Let’s say you have a service that, in response to some event, performs a series of operations that can’t be wrapped into an atomic transaction. For example, this service might integrate with an accounting system and, in response to a sale event, create an invoice (Step 1) and send that invoice to a customer (Step 2). If either of these two steps fails, the entire sale event processing should be retried. However, if Step 1 succeeds, but emailing the invoice fails, we obviously should retry only the email step and not create a duplicate invoice.

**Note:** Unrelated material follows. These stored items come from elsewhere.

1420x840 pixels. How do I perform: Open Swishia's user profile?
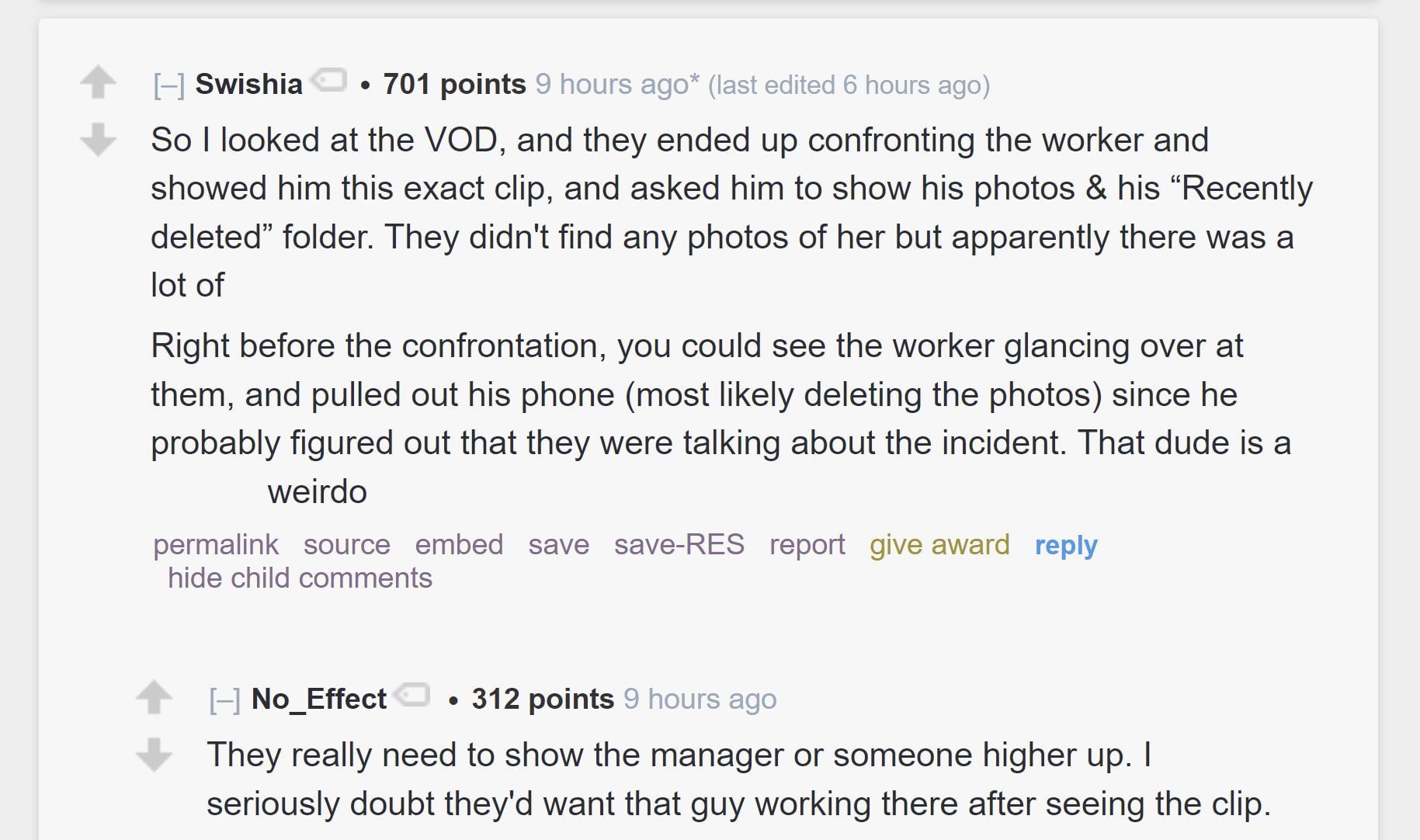248,84
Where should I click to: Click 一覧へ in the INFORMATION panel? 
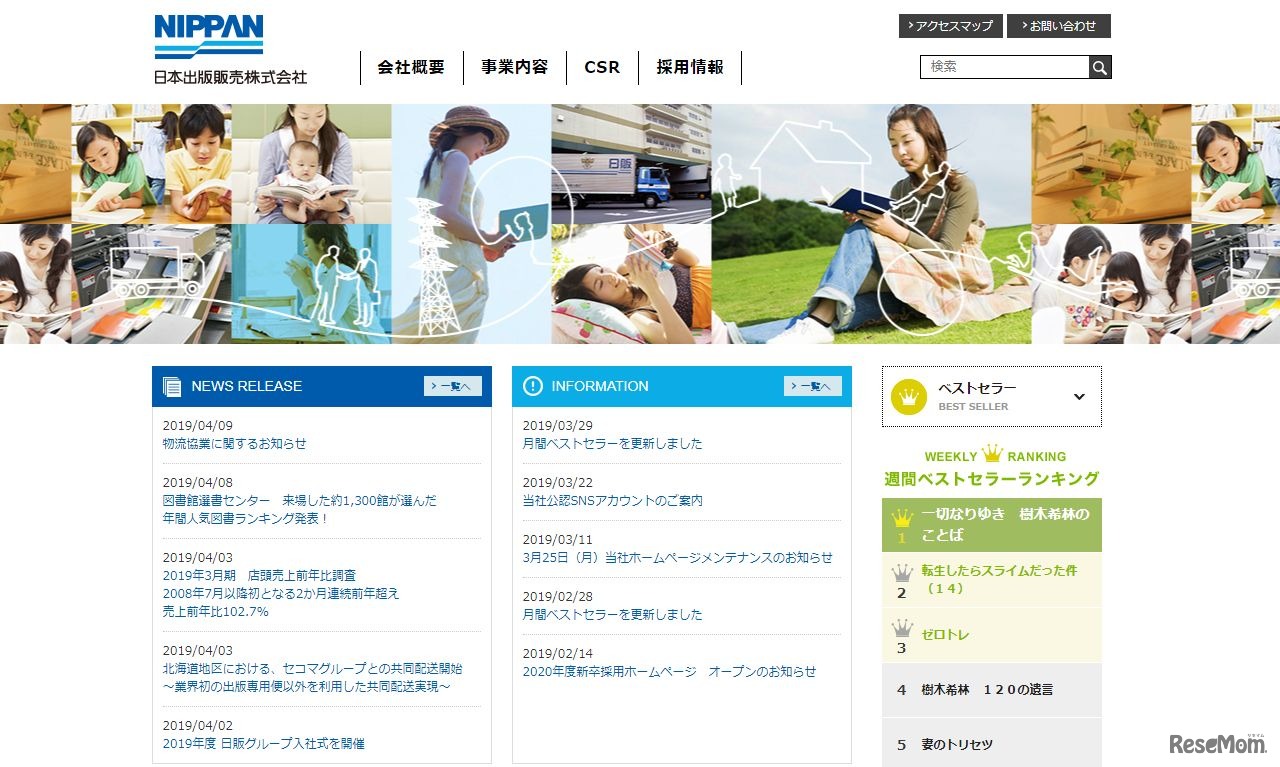813,385
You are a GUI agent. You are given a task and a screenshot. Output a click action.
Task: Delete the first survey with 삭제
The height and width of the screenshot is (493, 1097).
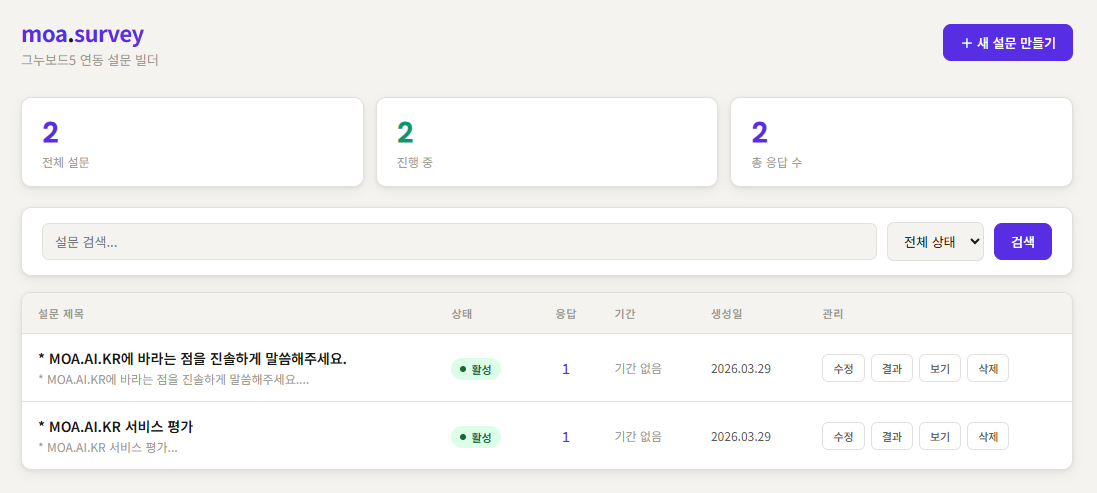988,369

The idea is simple: persist the status of each processing step (e.g. invoice creation and emailing) in a database, and during a retry, resume from the failed step.

These statuses will be fetched from the database using an ID derived from the received message. A status can have one of the three values:

  • PROCESSING
  • SUCCESS
  • TRY_AGAIN

SUCCESS means that the step has completed successfully and not to be executed again.

TRY_AGAIN means that the step has failed in a way that is safe to retry. For example our accounting system returned 4xx error, indicating that the action wasn’t successful.

PROCESSING is set temporarily while the step is in progress. If it succeeds, we set it to SUCCESS. If it fails in a way where it’s unclear whether to retry (e.g. 5xx error), the status remains PROCESSING. In this case, the entire workflow is locked and cannot proceed until a human (or automation) determines what happened and updates the state.

Processing context

Every step may produce data that is required by the next step. For example, sending the invoice requires an invoice ID, which is generated by the external accounting system in the first step.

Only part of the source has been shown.